Rust language Bible 12 - strings and slices

Posted by spxmgb on Tue, 07 Dec 2021 19:31:57 +0100

Original link: https://course.rs/basic/string-slice.html
 
Welcome to Rust programming college, the best Rust learning community in China

  1. Official website: https://college.rs
  2. QQ group: 1009730433

character string

In other languages, string is often given sub questions, because it is too simple. For example, "hello, world" is almost the whole content of the string chapter, right? If you come to Rust with this idea,
I promise, it will definitely fall. Therefore, we must pay attention to this chapter and read it carefully. There are many contents that are not found in other Rust books.

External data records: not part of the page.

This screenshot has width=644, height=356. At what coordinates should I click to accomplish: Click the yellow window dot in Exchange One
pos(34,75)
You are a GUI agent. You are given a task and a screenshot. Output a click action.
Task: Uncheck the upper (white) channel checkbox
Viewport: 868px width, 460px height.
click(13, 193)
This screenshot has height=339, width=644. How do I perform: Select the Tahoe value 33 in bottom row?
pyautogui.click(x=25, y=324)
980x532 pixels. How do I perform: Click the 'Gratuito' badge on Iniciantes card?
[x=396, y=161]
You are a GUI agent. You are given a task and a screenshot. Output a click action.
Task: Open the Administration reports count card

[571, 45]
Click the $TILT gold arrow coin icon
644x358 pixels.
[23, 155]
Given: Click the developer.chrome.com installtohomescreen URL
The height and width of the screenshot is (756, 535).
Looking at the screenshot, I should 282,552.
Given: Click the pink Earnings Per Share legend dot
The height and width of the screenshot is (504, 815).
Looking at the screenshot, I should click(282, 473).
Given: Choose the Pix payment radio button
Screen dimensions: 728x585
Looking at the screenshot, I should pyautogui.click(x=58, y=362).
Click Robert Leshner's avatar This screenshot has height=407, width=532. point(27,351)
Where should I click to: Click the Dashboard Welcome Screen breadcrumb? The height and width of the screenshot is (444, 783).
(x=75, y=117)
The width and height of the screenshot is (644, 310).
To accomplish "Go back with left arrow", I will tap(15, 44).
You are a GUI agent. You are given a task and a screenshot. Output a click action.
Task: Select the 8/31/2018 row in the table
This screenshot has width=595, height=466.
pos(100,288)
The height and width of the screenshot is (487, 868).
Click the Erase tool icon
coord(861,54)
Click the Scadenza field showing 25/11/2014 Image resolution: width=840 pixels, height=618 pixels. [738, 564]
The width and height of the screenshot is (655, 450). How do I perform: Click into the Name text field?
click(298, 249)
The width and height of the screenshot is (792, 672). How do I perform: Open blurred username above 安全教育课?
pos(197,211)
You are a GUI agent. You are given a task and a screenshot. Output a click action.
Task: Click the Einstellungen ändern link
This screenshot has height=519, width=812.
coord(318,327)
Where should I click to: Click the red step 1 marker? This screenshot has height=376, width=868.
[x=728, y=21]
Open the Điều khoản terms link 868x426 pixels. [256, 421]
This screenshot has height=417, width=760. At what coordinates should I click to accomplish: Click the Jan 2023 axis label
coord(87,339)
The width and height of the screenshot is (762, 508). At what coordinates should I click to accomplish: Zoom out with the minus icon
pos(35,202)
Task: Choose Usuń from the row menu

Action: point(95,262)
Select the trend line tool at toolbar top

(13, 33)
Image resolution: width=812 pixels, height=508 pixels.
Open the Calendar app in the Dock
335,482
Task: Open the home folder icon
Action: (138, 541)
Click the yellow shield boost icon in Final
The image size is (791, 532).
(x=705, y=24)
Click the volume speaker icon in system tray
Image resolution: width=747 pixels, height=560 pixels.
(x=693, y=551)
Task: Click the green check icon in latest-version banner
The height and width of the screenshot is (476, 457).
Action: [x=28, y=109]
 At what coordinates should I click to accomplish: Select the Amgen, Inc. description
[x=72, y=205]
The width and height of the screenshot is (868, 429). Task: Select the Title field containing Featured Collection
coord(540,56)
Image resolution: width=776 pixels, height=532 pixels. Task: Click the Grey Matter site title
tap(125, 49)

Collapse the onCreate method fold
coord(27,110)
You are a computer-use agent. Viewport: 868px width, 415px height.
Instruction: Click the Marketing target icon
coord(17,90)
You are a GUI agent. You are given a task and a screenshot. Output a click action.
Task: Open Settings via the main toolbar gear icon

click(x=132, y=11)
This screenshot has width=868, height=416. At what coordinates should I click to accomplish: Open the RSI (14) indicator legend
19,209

Let's start with a very simple code:

fn main() {
  let my_name = "Pascal";
  greet(my_name);
}

fn greet(name: String) {
  println!("Hello, {}!", name);
}

The greet function accepts a name parameter of string type and prints it to the terminal console. It's very easy to understand. Can you guess whether this code can be compiled?

error[E0308]: mismatched types
 --> src/main.rs:3:11
  |
3 |     greet(my_name);
  |           ^^^^^^^
  |           |
  |           expected struct `std::string::String`, found `&str`
  |           help: try using a conversion method: `my_name.to_string()`

error: aborting due to previous error

Bingo, sure enough, reported an error. The compiler prompted that the Green function needs a String of type String, but it passed in a String of type str. I believe there must be several grass and mud horses roaring in the reader's mind. How can the String make so much work?

Before we talk about strings, let's take a look at what is slicing?

Slice

Slicing is not a unique concept of Rust. It is very popular in Go language. It allows you to refer to a continuous sequence of elements in a collection instead of the whole collection.

For strings, slicing is a reference to a part of a String type. It looks like this:

let s = String::from("hello world");

    let hello = &s[0..5];
    let world = &s[6..11];

hello does not refer to the whole String s, but refers to a part of S, which is specified by [0.. 5].

This is the syntax for creating slices. A sequence included in square brackets: [start index... End index], where the start index is the index position of the first element in the slice, and the end index is the index position after the last element, that is, this is a right half open interval. Internally, the slice data structure will save the start position and the length of the slice, where the length is calculated by terminating the index and starting the index.

For let world = & s [6.. 11]; For example, world is a slice whose pointer points to the 7th byte of S (the index starts from 0, and 6 is the 7th byte), and the length of the slice is 5 bytes.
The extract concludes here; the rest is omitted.